### [Auszug]
::::::
Spanien als solches gab es noch nicht. Die waren noch mitten in ihrer Rückeroberung. Portugal war für Europa oder besser Mitteleuropa nahezu bedeutungslos. Somit hätten die Päpste keine Möglichkeit gehabt, einzugreifen.
Freue mich auf eure Anregungen und Meinungen.
Also zunächst wäre wichtig zu wissen, von welchem Zeitabschnitt wir überhaupt reden.
Zum Zweiten, du redest hier von monolithischen, organisierten Staatsgebilden, die es in dieser Form nicht gab.
Zunächst einmal gab es eine Überlappung zwischen weltlichen und geistlichen Funktionen. Schau dir im Hinblick auf das Reich die Rheinlande, Westfalen und Franken an und wie große Ballungen an geistlichem Besitz es da gab. In diesen Gebieten waren die geistlichen Fürsten, ob nun selbst mir Kurwürde versehen oder nicht de facto. die weit mächtigsten Territorialherren.
Die bekam man nicht mal eben aus der Gleichung heraus.
::::::
### [Daten zu Wort- und Elementpositionen]
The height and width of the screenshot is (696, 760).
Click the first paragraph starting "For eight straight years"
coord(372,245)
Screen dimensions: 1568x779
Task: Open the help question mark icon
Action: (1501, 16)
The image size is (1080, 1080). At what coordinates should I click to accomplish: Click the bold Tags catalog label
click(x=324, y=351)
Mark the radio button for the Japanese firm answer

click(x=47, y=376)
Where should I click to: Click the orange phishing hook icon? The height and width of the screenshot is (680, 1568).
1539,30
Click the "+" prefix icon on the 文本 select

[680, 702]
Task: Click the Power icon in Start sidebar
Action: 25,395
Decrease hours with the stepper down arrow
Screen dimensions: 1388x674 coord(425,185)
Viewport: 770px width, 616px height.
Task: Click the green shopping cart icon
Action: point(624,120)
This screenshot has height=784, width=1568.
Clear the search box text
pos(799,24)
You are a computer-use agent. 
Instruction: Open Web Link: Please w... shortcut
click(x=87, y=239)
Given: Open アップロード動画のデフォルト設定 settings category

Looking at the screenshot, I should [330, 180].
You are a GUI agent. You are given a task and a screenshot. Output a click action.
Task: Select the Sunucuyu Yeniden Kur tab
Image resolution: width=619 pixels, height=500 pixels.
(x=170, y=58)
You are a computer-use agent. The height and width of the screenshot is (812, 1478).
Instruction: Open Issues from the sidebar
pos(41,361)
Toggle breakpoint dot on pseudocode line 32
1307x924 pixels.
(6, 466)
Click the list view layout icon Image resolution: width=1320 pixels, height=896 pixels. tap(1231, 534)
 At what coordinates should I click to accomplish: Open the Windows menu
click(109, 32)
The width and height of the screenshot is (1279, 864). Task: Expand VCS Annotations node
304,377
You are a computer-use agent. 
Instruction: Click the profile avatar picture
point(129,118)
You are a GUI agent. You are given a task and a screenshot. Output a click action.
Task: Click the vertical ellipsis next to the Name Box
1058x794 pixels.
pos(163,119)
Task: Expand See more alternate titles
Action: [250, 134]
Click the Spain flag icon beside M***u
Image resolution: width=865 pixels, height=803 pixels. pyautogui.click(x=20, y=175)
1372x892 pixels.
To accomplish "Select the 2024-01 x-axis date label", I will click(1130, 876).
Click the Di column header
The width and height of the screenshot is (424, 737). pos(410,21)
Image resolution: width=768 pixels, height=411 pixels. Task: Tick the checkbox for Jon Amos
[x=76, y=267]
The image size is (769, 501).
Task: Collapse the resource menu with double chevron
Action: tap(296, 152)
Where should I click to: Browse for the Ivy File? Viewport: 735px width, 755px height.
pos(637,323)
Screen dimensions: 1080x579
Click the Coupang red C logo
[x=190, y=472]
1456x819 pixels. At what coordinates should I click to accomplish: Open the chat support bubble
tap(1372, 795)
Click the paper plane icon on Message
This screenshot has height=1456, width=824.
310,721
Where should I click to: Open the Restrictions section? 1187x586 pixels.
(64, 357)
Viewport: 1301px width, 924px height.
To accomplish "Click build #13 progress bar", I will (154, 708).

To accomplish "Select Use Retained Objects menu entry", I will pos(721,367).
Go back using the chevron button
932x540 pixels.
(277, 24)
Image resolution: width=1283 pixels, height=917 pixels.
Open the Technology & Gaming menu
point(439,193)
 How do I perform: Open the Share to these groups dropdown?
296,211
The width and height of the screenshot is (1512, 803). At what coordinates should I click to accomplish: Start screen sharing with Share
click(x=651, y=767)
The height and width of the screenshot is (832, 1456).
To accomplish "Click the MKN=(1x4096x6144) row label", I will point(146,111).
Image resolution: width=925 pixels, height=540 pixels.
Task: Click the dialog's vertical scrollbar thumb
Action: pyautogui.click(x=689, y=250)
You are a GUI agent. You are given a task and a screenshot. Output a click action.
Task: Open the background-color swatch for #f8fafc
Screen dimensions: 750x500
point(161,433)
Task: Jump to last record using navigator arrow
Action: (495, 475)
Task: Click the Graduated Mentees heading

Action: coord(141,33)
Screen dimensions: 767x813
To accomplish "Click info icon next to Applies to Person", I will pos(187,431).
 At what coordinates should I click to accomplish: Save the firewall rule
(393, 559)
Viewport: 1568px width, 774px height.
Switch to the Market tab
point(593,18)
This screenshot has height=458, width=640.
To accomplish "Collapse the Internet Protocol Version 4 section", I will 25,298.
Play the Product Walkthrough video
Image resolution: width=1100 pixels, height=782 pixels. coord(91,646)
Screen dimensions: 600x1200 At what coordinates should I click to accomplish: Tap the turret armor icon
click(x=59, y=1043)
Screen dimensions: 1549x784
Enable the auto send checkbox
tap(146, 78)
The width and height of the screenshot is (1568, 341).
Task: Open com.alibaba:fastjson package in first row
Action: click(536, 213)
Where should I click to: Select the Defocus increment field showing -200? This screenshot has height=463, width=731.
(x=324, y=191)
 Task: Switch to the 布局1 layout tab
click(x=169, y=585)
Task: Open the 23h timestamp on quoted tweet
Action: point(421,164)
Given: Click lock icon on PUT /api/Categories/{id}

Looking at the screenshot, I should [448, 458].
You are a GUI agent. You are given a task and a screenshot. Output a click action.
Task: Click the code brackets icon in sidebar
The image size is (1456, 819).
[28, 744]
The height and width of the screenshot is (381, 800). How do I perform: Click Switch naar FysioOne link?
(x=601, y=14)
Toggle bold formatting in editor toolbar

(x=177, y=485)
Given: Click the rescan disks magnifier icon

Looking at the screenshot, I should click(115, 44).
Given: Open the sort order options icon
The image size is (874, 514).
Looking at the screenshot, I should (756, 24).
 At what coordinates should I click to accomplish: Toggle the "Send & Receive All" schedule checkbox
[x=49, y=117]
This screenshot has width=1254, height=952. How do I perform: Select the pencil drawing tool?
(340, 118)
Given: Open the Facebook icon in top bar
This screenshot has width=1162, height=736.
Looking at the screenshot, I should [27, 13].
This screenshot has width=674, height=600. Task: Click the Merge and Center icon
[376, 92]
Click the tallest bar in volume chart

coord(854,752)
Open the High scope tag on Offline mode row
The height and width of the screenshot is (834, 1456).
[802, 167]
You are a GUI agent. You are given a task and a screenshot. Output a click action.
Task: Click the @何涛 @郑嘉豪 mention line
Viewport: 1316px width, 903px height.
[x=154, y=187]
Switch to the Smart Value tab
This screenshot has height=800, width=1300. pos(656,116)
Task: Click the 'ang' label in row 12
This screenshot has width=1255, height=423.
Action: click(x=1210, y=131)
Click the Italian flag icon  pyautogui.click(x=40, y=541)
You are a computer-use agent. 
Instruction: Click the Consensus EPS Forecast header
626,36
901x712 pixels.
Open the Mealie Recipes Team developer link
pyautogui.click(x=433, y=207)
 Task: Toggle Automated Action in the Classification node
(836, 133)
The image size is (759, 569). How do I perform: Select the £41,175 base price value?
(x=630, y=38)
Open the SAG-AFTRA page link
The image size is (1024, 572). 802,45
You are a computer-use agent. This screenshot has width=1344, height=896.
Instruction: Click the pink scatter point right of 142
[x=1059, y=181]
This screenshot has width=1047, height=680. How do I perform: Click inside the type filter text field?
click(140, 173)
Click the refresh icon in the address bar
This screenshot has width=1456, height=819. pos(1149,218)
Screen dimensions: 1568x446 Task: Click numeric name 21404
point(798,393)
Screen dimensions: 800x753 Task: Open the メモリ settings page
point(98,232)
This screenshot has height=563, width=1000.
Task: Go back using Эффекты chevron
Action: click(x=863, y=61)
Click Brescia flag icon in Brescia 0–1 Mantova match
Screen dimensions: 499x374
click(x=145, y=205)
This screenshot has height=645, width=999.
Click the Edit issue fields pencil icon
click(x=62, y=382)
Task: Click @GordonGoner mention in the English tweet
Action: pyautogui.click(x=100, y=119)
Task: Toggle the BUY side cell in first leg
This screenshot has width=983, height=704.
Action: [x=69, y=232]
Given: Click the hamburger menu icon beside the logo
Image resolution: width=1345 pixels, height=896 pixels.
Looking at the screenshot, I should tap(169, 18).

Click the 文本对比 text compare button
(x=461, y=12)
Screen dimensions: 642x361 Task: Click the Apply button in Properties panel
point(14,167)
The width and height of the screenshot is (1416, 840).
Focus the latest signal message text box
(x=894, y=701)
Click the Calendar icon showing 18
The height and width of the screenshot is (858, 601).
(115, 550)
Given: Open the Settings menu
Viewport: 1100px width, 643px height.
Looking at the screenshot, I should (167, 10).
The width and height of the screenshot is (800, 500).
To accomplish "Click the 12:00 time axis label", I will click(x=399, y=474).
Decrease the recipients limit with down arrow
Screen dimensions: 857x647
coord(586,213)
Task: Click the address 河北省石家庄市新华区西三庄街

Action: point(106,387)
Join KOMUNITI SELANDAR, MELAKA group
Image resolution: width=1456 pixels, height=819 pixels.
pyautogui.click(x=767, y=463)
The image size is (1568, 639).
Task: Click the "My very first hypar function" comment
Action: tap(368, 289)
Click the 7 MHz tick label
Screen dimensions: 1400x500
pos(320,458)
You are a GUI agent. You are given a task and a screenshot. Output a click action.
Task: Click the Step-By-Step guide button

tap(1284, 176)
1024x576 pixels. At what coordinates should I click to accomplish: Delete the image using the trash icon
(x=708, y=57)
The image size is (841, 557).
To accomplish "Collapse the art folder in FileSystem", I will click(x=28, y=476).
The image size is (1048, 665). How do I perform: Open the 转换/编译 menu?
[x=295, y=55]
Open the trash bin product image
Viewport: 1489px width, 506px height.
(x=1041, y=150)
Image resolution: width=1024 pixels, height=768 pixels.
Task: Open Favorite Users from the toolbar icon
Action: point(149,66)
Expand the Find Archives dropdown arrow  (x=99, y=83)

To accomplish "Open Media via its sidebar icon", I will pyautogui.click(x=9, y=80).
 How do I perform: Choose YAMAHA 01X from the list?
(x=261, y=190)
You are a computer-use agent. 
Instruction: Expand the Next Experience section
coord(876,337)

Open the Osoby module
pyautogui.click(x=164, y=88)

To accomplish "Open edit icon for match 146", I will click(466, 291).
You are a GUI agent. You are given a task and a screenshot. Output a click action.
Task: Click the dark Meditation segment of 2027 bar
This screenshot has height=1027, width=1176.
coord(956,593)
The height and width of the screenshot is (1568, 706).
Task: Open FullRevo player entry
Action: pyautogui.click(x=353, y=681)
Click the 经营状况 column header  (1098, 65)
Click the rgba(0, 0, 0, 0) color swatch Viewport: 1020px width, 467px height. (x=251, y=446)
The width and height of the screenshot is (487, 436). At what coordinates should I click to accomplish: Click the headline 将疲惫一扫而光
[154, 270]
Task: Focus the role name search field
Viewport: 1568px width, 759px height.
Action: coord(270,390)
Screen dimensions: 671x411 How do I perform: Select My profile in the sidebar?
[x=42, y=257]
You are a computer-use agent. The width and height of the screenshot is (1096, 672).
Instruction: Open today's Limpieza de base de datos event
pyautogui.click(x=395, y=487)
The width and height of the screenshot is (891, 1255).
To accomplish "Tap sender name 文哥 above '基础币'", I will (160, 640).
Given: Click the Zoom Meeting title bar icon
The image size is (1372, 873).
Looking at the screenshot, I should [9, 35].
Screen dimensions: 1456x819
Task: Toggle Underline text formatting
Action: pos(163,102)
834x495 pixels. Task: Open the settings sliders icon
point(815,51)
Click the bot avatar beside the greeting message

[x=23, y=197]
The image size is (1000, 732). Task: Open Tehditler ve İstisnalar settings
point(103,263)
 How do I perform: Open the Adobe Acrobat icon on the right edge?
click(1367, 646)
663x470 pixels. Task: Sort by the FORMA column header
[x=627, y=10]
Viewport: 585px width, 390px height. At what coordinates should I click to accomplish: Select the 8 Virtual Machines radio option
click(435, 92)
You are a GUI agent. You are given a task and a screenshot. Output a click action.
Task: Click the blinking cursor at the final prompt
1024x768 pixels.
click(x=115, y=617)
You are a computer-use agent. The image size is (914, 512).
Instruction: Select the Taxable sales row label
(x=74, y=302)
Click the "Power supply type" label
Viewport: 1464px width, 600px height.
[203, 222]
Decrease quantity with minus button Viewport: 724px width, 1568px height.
::::::
### [Aufgabe A]
Prüfe für jede Aussage, ob sie mit dem Auszug übereinstimmt, und belege dein Ja oder Nein mit den ausschlaggebenden Worten des Auszugs. (i) Portugal hatte für Mitteleuropa kaum Bedeutung. (ii) Spanien bestand damals bereits als eigener Staat. (iii) In den Rheinlanden gab es wenig geistlichen Besitz.
### [Aufgabe B]
Welche Gebiete des Reiches nennt der Auszug im Hinblick auf geistlichen Besitz?
### [Aufgabe C]
Gib bitte den Auszug ab „Freue mich auf“ bis einschließlich „der Gleichung heraus.“ wortgetreu aus.

### [Lösung A]
(i) Ja: „Portugal war für Europa oder besser Mitteleuropa nahezu bedeutungslos.“
(ii) Nein: „Spanien als solches gab es noch nicht.“
(iii) Nein: „wie große Ballungen an geistlichem Besitz es da gab“

### [Lösung B]
Die Rheinlande, Westfalen und Franken.

### [Lösung C]
Freue mich auf eure Anregungen und Meinungen.
Also zunächst wäre wichtig zu wissen, von welchem Zeitabschnitt wir überhaupt reden.
Zum Zweiten, du redest hier von monolithischen, organisierten Staatsgebilden, die es in dieser Form nicht gab.
Zunächst einmal gab es eine Überlappung zwischen weltlichen und geistlichen Funktionen. Schau dir im Hinblick auf das Reich die Rheinlande, Westfalen und Franken an und wie große Ballungen an geistlichem Besitz es da gab. In diesen Gebieten waren die geistlichen Fürsten, ob nun selbst mir Kurwürde versehen oder nicht de facto. die weit mächtigsten Territorialherren.
Die bekam man nicht mal eben aus der Gleichung heraus.